Note that we can think of contours in terms of the intersection of the surface that is given by \(z = f\left( {x,y} \right)\) and the plane \(z = k\). The contour will represent the intersection of the surface and the plane.

For functions of the form \(f\left( {x,y,z} \right)\) we will occasionally look at level surfaces. The equations of level surfaces are given by \(f\left( {x,y,z} \right) = k\) where \(k\) is any number.

The final topic in this section is that of traces. In some ways these are similar to contours. As noted above we can think of contours as the intersection of the surface given by \(z = f\left( {x,y} \right)\) and the plane \(z = k\). Traces of surfaces are curves that represent the intersection of the surface and the plane given by \(x = a\) or \(y = b\).

Let’s take a quick look at an example of traces.

Example 4 Sketch the traces of \(f\left( {x,y} \right) = 10 - 4{x^2} - {y^2}\) for the plane \(x = 1\) and \(y = 2\).
Show Solution

We’ll start with \(x = 1\). We can get an equation for the trace by plugging \(x = 1\) into the equation. Doing this gives,

\[z = f\left( {1,y} \right) = 10 - 4{\left( 1 \right)^2} - {y^2}\hspace{0.25in}\,\,\,\, \Rightarrow \hspace{0.25in}\,\,\,z = 6 - {y^2}\]

and this will be graphed in the plane given by \(x = 1\).

Below are two graphs. The graph on the left is a graph showing the intersection of the surface and the plane given by \(x = 1\). On the right is a graph of the surface and the trace that we are after in this part.

This is a cup shaped object centered on the z-axis, starting at z=10 and opening downwards.  There is a plane parallel to the yz-plane that is cutting into the object at x=1. This is a cup shaped object centered on the z-axis, starting at z=10 and opening downwards.  There is a line on the object at x=1 that represents where the plane that is in the image to the left cuts into the object.

For \(y = 2\) we will do pretty much the same thing that we did with the first part. Here is the equation of the trace,

\[z = f\left( {x,2} \right) = 10 - 4{x^2} - {\left( 2 \right)^2}\hspace{0.25in}\,\,\,\, \Rightarrow \hspace{0.25in}\,\,\,z = 6 - 4{x^2}\]

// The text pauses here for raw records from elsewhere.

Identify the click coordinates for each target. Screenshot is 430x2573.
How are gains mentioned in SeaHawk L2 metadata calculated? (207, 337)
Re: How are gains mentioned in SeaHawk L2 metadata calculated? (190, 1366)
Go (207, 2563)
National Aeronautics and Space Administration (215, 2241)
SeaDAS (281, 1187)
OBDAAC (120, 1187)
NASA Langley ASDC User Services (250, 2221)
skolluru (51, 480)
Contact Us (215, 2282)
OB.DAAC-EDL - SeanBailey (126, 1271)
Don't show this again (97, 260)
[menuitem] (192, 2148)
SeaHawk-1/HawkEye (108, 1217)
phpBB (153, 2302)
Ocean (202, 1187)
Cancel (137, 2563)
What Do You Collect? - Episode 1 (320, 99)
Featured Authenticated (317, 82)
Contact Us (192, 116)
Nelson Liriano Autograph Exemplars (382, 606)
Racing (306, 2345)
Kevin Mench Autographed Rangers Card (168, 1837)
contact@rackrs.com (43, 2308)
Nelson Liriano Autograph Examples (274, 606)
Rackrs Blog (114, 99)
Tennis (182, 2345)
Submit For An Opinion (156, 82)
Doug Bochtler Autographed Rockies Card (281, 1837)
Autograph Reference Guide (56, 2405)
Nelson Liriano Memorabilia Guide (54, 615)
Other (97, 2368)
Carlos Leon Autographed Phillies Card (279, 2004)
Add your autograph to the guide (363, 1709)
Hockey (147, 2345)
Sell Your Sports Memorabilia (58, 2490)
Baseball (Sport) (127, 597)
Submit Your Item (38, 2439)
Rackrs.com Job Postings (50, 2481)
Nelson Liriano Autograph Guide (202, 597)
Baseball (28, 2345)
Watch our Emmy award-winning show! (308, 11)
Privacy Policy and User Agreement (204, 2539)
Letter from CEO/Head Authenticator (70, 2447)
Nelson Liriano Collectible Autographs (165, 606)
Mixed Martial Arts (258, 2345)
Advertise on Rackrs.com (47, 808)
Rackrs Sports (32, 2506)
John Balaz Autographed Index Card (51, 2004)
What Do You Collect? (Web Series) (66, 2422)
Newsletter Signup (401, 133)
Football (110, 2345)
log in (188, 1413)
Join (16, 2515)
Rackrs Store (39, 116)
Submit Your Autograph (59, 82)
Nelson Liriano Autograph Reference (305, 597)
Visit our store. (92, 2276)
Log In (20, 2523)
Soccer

and here are the sketches for this case.

This is a cup shaped object centered on the z-axis, starting at z=10 and opening downwards.  There is a plane parallel to the xz-plane that is cutting into the object at y=2. This is a cup shaped object centered on the z-axis, starting at z=10 and opening downwards.  There is a line on the object at y=2 that represents where the plane that is in the image to the left cuts into the object.